The company also asked customers to share the recall letter with any organization where the products may have been transferred, the FDA said.
Medtronic did not comment on how many of the 429 recalled batteries have been retrieved so far.
The second complaint the company received from a recalled battery did harm the patient, as the pump was connected to a backup power source, according to a May alert provided to MedTech Dive by the watchdog group ECRI.
In its emailed statement, Medtronic did not directly address whether it plans to remove every system and component from hospitals and facilities. The company warned that the risk of removing the devices from patients “may outweigh the potential benefits.”
The latest Medtronic recall adds to six other Class I recall notices the FDA has published this year for the company, including one for its subsidiary Covidien. The agency also published 10 Class I recall notices for Medtronic in 2021.
In addition to the recalls, Medtronic said in December that its diabetes group received a warning letter from the FDA outlining product safety and operational problems.
CEO Geoff Martha addressed the ongoing recalls at the J.P. Morgan Healthcare Conference in January, calling them his top priority.
In a March letter to the FDA, Rep. Raja Krishnamoorthi, D-Ill., criticized the agency’s handling of the device and asked for information regarding the oversight of the HVAD System, given the history of recalls and reports of patient injuries and deaths.

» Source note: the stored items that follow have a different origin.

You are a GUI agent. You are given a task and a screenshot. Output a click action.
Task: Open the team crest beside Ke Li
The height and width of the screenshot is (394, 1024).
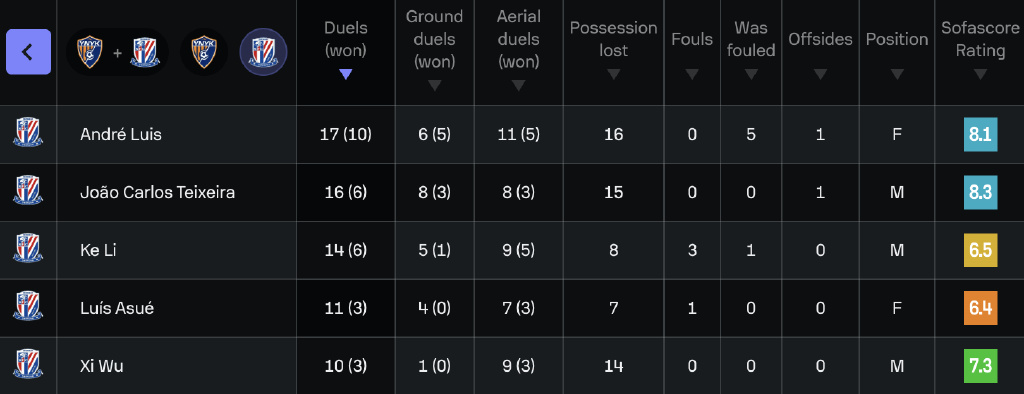click(x=28, y=250)
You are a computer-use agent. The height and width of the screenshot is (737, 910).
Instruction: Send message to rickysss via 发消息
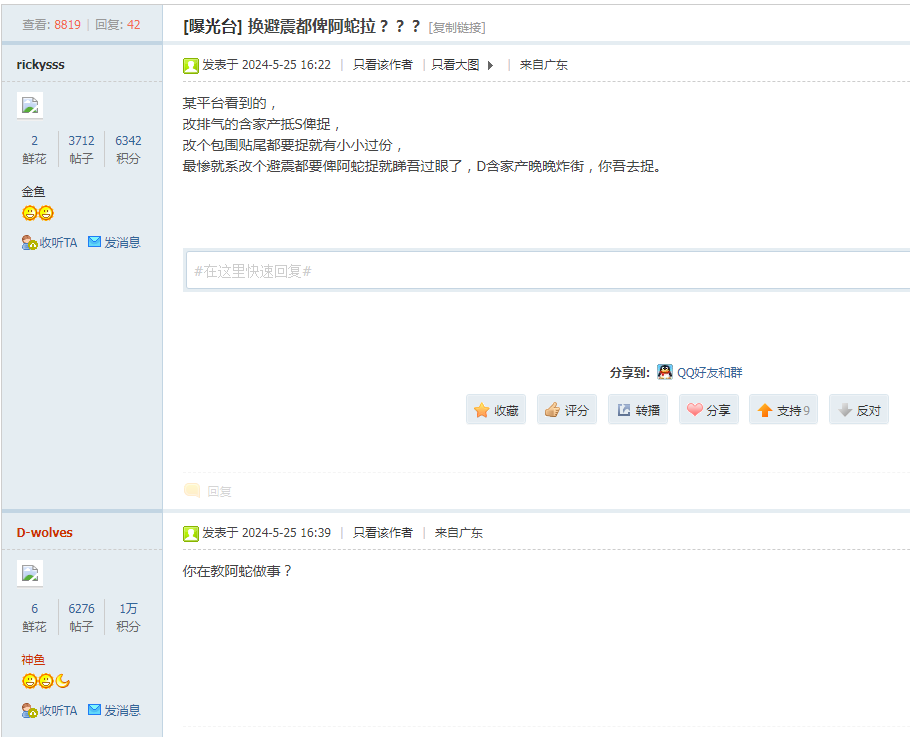(114, 242)
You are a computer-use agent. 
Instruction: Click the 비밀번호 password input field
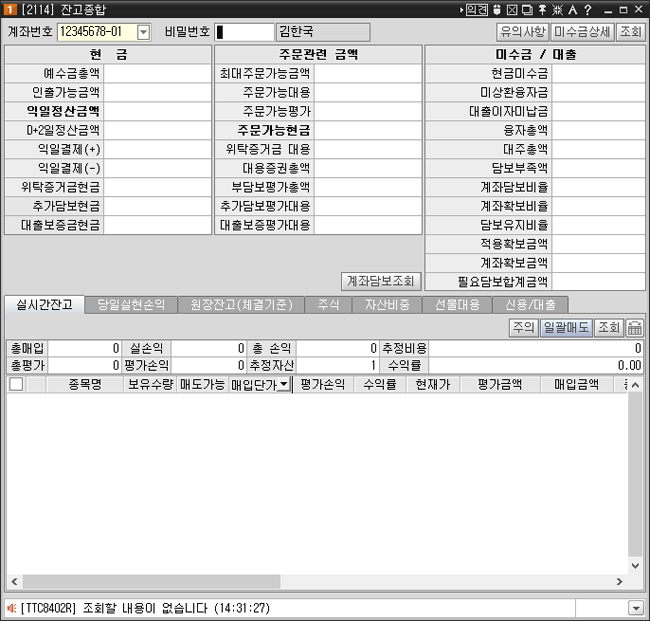tap(243, 32)
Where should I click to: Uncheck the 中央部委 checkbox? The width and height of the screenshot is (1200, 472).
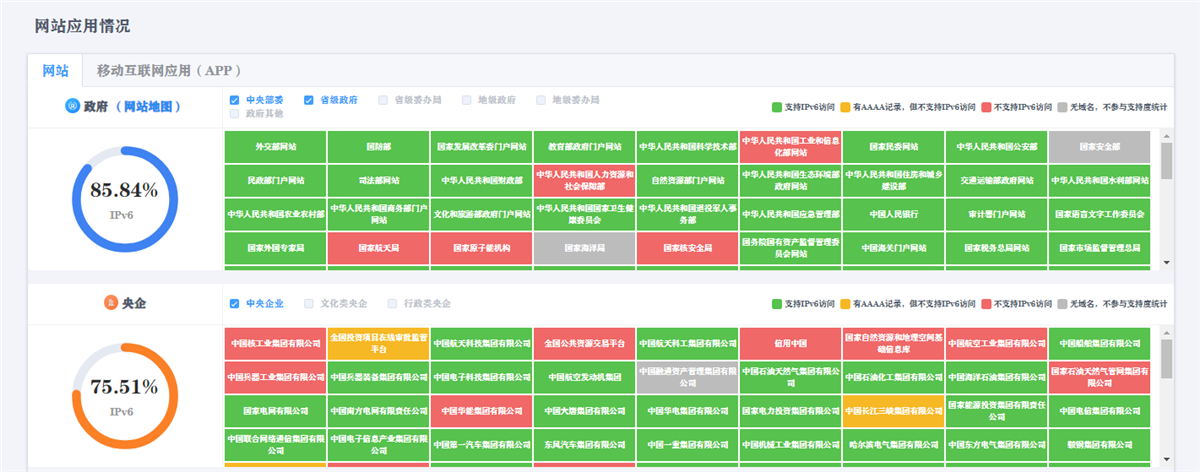(x=234, y=100)
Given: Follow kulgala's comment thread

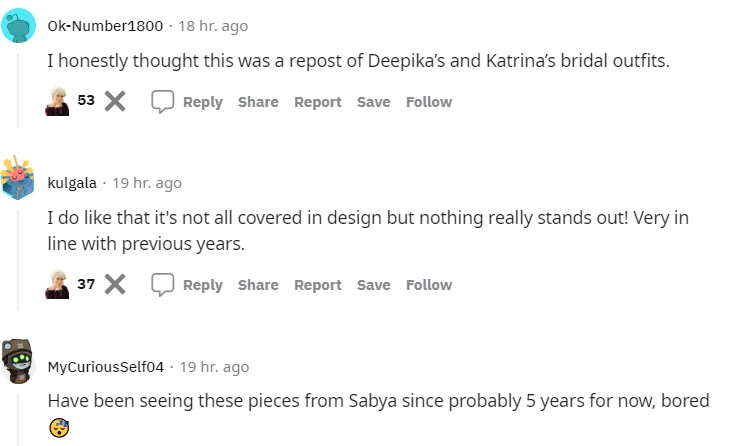Looking at the screenshot, I should pyautogui.click(x=429, y=285).
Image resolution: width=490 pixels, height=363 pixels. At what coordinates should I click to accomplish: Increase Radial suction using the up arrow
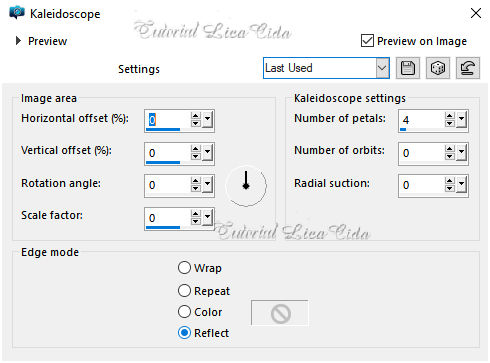tap(450, 181)
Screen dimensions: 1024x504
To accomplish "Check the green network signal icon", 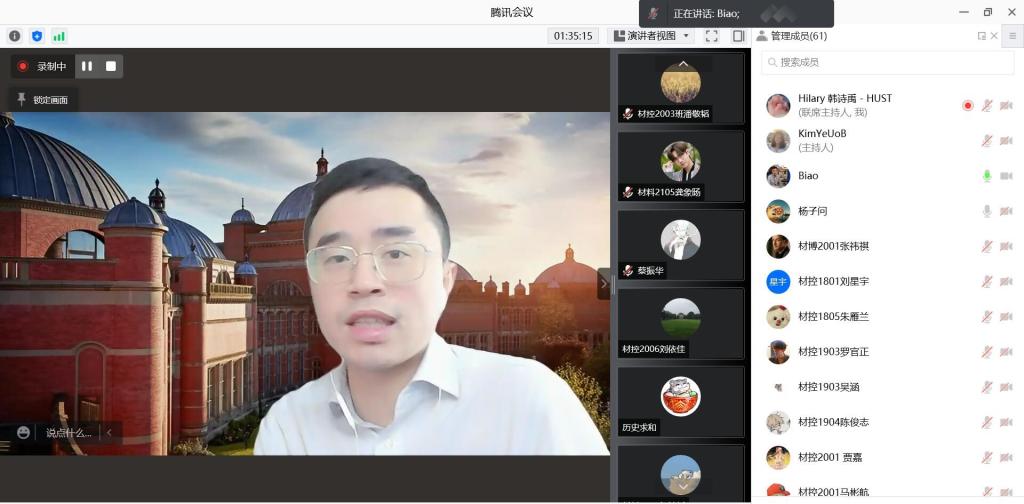I will point(59,36).
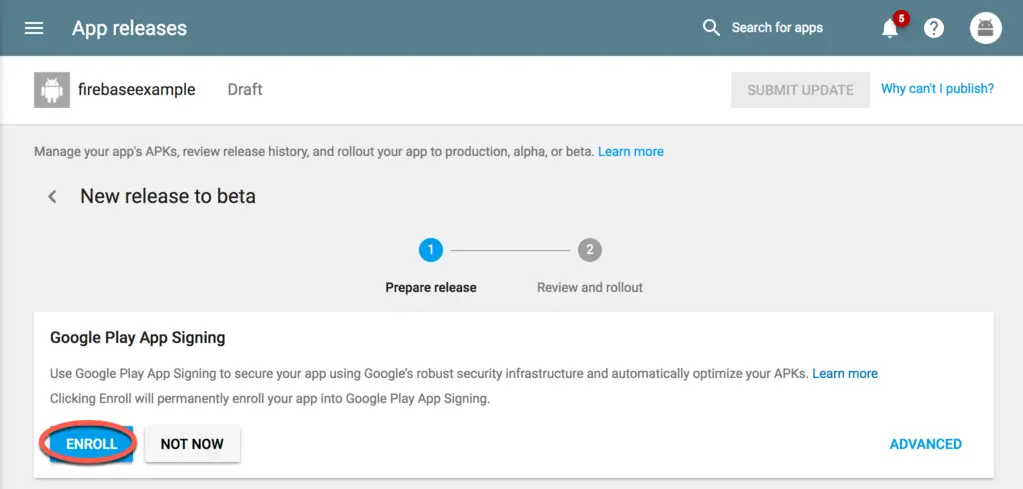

“FDA is charged with ensuring patient access to safe, effective, and high-quality medical devices, but over multiple administrations the agency failed to protect consumers from the dangerous HVAD System,” Krishnamoorthi wrote in the letter. “FDA must take a more proactive role in its regulation of devices that have been the subject of Warning Letters and Class I recalls, and in its communication of product defects to other agencies responsible for patient health.”